▸ **Your goal**
Show each line of the rows below that contains the word "button". Match case exactly.

Rows from a data source
START

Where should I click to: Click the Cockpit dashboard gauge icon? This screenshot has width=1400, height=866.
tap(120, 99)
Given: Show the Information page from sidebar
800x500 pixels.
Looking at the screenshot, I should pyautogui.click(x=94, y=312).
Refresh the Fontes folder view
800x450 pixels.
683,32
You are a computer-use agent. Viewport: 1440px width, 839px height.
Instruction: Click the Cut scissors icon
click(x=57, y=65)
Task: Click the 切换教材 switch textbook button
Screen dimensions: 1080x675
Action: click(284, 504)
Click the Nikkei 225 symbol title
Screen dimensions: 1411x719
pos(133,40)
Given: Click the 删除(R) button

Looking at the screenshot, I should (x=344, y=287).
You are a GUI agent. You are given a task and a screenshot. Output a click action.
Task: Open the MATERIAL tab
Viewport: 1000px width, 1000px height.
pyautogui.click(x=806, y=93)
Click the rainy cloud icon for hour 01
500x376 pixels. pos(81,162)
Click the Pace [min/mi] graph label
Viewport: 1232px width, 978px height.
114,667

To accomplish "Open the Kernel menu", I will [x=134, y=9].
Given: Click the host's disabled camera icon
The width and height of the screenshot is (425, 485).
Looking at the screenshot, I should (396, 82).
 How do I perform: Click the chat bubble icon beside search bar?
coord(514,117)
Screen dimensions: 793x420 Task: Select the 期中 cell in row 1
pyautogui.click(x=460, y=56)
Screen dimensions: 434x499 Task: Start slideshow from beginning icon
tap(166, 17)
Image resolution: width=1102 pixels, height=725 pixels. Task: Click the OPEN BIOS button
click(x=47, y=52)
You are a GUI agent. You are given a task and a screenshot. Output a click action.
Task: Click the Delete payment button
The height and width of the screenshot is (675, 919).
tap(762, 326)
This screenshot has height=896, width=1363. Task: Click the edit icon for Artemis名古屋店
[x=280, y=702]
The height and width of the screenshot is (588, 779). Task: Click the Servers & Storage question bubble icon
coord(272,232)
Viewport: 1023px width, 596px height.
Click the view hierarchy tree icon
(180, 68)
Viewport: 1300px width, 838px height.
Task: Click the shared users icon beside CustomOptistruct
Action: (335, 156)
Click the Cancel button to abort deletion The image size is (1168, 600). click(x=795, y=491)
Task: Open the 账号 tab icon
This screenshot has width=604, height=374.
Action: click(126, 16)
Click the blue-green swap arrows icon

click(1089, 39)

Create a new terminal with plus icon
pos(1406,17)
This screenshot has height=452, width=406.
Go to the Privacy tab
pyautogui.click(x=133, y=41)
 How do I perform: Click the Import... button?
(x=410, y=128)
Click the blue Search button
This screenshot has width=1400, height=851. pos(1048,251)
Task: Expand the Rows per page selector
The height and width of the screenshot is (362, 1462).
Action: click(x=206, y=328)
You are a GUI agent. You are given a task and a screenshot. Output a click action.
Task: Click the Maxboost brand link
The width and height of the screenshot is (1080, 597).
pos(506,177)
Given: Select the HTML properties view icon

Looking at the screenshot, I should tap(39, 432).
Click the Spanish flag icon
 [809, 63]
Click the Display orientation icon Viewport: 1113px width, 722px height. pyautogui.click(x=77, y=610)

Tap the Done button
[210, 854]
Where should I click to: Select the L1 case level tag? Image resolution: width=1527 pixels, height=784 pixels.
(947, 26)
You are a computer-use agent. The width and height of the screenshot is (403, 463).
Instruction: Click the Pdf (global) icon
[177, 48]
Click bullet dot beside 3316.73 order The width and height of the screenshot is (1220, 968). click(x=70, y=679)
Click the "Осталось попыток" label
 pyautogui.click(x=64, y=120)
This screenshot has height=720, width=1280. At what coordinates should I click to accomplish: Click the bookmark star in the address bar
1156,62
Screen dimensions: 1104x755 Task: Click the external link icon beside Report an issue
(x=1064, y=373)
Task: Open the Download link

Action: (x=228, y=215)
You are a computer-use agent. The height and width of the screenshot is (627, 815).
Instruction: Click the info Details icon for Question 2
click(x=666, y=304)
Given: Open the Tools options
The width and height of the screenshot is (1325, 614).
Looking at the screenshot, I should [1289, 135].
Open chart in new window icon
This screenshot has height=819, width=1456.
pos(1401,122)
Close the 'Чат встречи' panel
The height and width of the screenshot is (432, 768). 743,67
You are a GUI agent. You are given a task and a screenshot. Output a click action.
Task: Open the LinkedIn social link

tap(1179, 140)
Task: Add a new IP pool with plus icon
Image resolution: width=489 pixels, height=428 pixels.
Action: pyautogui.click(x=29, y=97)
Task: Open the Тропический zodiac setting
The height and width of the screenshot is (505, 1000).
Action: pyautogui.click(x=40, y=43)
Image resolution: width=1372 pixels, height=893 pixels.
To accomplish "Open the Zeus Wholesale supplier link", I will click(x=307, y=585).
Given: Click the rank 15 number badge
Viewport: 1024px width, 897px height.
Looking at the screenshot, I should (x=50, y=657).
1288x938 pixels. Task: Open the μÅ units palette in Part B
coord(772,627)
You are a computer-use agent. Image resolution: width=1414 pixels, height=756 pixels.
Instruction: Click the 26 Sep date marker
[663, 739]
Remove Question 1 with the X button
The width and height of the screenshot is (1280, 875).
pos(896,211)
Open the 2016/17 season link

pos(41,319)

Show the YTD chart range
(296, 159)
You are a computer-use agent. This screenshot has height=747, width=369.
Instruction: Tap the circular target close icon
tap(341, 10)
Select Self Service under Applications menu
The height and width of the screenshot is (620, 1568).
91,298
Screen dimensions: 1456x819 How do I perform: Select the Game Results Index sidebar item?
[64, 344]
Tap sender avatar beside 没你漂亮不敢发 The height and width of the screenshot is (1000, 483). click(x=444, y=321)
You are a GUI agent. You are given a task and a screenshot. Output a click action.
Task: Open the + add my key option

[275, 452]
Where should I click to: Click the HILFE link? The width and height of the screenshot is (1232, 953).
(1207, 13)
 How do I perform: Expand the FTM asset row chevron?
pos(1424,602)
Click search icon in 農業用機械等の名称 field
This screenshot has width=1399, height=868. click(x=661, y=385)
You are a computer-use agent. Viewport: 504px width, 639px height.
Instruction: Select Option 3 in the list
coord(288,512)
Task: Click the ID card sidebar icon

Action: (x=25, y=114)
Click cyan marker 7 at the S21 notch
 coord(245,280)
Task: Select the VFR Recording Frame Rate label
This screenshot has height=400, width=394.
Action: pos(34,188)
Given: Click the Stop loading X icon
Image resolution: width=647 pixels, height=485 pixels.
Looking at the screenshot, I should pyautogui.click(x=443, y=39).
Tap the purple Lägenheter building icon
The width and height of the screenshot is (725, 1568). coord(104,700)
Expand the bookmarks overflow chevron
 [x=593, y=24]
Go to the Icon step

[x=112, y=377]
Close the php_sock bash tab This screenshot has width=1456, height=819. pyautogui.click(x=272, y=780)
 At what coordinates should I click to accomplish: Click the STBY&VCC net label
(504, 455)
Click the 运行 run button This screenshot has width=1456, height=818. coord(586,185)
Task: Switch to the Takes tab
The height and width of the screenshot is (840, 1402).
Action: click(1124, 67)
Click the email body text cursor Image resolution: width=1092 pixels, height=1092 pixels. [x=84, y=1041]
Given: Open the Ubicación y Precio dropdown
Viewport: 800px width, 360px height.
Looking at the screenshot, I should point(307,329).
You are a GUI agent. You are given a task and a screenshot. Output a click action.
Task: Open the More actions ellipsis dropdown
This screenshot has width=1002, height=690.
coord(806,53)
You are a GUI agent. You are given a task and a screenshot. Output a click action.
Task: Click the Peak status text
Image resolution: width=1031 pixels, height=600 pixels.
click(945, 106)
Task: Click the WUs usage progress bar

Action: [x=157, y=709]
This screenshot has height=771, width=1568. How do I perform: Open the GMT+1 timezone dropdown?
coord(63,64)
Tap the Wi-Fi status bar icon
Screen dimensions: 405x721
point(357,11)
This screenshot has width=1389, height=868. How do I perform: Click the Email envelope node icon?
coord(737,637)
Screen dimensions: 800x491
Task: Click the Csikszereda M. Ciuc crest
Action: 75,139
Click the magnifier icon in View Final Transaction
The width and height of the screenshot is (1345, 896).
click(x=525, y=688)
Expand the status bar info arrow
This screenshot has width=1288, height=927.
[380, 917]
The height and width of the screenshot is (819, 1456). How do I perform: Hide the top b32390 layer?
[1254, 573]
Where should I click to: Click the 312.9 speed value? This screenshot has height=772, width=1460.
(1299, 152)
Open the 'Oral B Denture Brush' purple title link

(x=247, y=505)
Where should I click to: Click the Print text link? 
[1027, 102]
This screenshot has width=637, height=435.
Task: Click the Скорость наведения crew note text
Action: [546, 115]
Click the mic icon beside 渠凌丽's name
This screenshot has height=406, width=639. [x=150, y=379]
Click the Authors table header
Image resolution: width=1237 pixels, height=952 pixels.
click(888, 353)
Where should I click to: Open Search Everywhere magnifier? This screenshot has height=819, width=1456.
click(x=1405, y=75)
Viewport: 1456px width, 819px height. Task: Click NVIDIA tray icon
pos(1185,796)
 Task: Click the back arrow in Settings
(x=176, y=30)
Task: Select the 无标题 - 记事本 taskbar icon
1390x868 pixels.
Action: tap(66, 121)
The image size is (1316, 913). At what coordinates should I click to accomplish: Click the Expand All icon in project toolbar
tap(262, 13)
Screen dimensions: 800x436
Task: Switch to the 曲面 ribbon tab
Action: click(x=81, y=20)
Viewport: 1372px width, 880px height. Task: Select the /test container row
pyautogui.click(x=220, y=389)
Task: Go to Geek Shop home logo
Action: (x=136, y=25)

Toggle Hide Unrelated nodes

END

▸ **Task response**
Task: Click the 切换教材 switch textbook button
Given: Click the 删除(R) button
Image resolution: width=1102 pixels, height=725 pixels. Task: Click the OPEN BIOS button
Task: Click the Delete payment button
Click the Cancel button to abort deletion The image size is (1168, 600). click(x=795, y=491)
 How do I perform: Click the Import... button?
Click the blue Search button
Tap the Done button
Remove Question 1 with the X button
Click the 运行 run button This screenshot has width=1456, height=818. coord(586,185)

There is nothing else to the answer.